In 1862, when most of the world’s navies were still wooden, the Union was blockading the two largest cities of the Confederate States in northern Virginia. The metal plated CSS Virginia engaged the three wooden ships in the blockade, destroying two and crippling the third before the sun set. On the following day, on the way to land the death blow to the Union Navy and secure international trade routes, the Rebels encountered the Union’s ironclad USS Monitor positioned squarely in the way. For hours the battle raged with neither ship able to overcome the other; the blockade would remain. The news of the battle sent shivers of panic through every nation with a wooden navy. The game had just changed. To combat the anticipated threat of ironclad ships, the Union had commissioned the construction of the first modern submarine. The Alligator was a fifty foot long metal tube that remained two meters beneath the surface and breathed through tubes on floats. After maneuvering up against an ironclad, proto Navy SEALS would attach underwater mines to the ironclads and sink them.
Or at least that was the plan; the Alligator slipped its tow line en route to its first combat assignment. Up to that point, submarine technology had unanimously met similar demises. In 1775, the American colonials created a submarine out of a large barrel they called Turtle; it failed to sink anything. In 1800, the French tested the Nautilus in the Seine River. This thirty foot metal submarine would run up against ships and jabs them with a spike that deposits an explosive, capable of extended dives at twenty-five feet down. When Napoleon failed to arrive in time for the demonstration, he killed the project out of frustration. In 1814, there was a confirmed death by submarine when the operator drowned trying to sink an anchored warship. Submarines failed to weaponize in any effective way before the twentieth century really. They were just deemed too risky to make work.

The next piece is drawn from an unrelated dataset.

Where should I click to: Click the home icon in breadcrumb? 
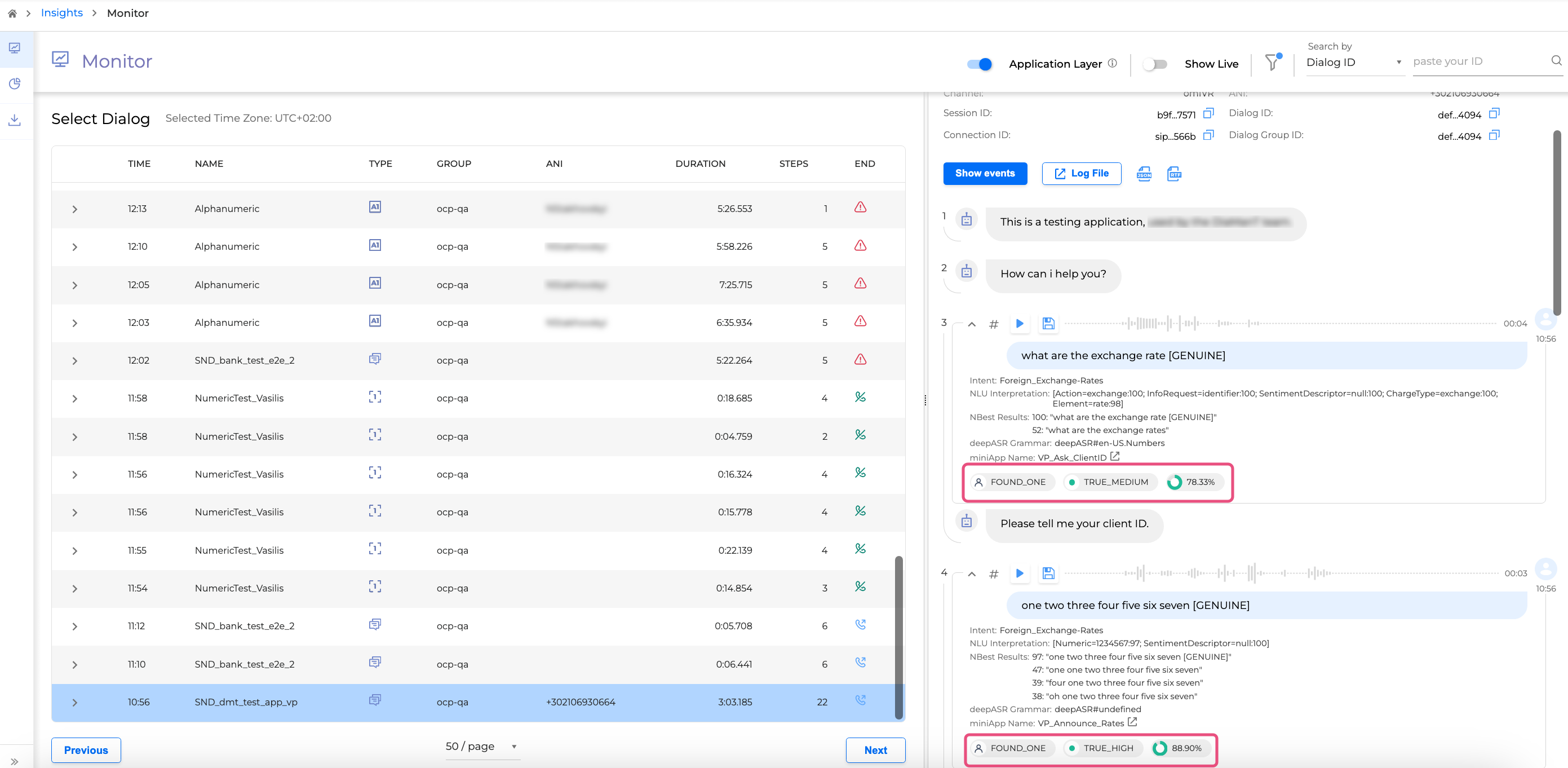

Jules Verne wrote Vingt Mille Lieues sous les Mers in 1870. One of his most famous works, the story was about a metal submarine named the Nautilus that was inspired by the eponymous French submarine. The fictional ship could operate continuously out at sea at speeds modern subs can almost match, and sustain dives for up to five days straight. The ship was assembled and manned by a crew without a nation and captained by the elusive Nemo. The thought of a weapon as powerful as a “sea-monster” in the hands of such a rogue was enough to spur nations into active research. To this day his fabled craft exceeds our own submarines in some metrics (to be fair, Jules overshot the maximum depth of the ocean by a few kilometers), but that was the magic of the fiction. The reader is taken along with Captain Nemo, using the Nautilus as a research vessel, to all sorts of underwater sights, including the lost city of Atlantis.
Jules Verne’s fantastic stories influenced an Englishman named Olaf Stapledon to also take up the pen. In a pair of novels, Last and First Men in 1930 and Star Maker in 1937, this imaginative soul described in vivid detail technologies such as genetic engineering, virtual reality, and concepts to this day that remain theoretical such as planet terraforming, Dyson spheres, and the ‘zoo hypothesis’. In the first chapter of the first novel, Stapledon predicts America and China would bring about nuclear holocaust after exhausting Earth’s natural resources in the near future; this pre-dates the rise and fall of Nazi Germany, Soviet Russia, and the invention of the nuclear weapon. Eat your heart out, Nostradamus! Throughout the books, it is clear to Olaf that the universe is full of intelligent life with extraordinary abilities. C. S. Lewis, author of The Chronicles of Narnia, declared Stapledon “so rich in invention that he can afford to lend.” And that is just what he did, inspiring Arthur C. Clarke, Isaac Asimov, Robert Heinlein, and Ray Bradbury. Since then, NASA was established, mankind set foot on a second celestial body, and a full-blown fascination with aliens has set in.
The important part is to understand the message underlying the fiction. Consider Star Trek, for example. In the future, mankind will have achieved world peace, will travel amongst the stars, and will encounter a variety of friendly and enemy alien races. Yet despite being on the galactic high seas, the mission of the USS Enterprise was “to explore strange new worlds; to seek our new life and new civilizations; to boldly go where no man has gone before.” Humanity was exploring the unknown, not conquering it. How many times did the crew risk themselves to come to the aid of others? How many nameless red-shirts died in the process? By wandering the depths of space with a respect for other life, humanity advanced by leaps and bounds through interaction with our galactic neighbors. The message being: If you want to become that space-faring, utopian civilization, you need to act like it. There is no problem in the world that can be solved better with aggression than cooperation. We humans need to approach the unknown with a sense of wonder, not suspicion.
Science fiction authors have been making the future worth waiting for for generations now. Since the genre exploded in the twentieth century, there have been more options to choose from than ever; any of the names you’ve read are a great start. I know this sounds retro coming from Craig Crossman, but pick up a book and read a little every night, or read it cover to cover in a single day and grab another. Consider it homework for when the aliens really do land on Earth and issue the first pop quizzes.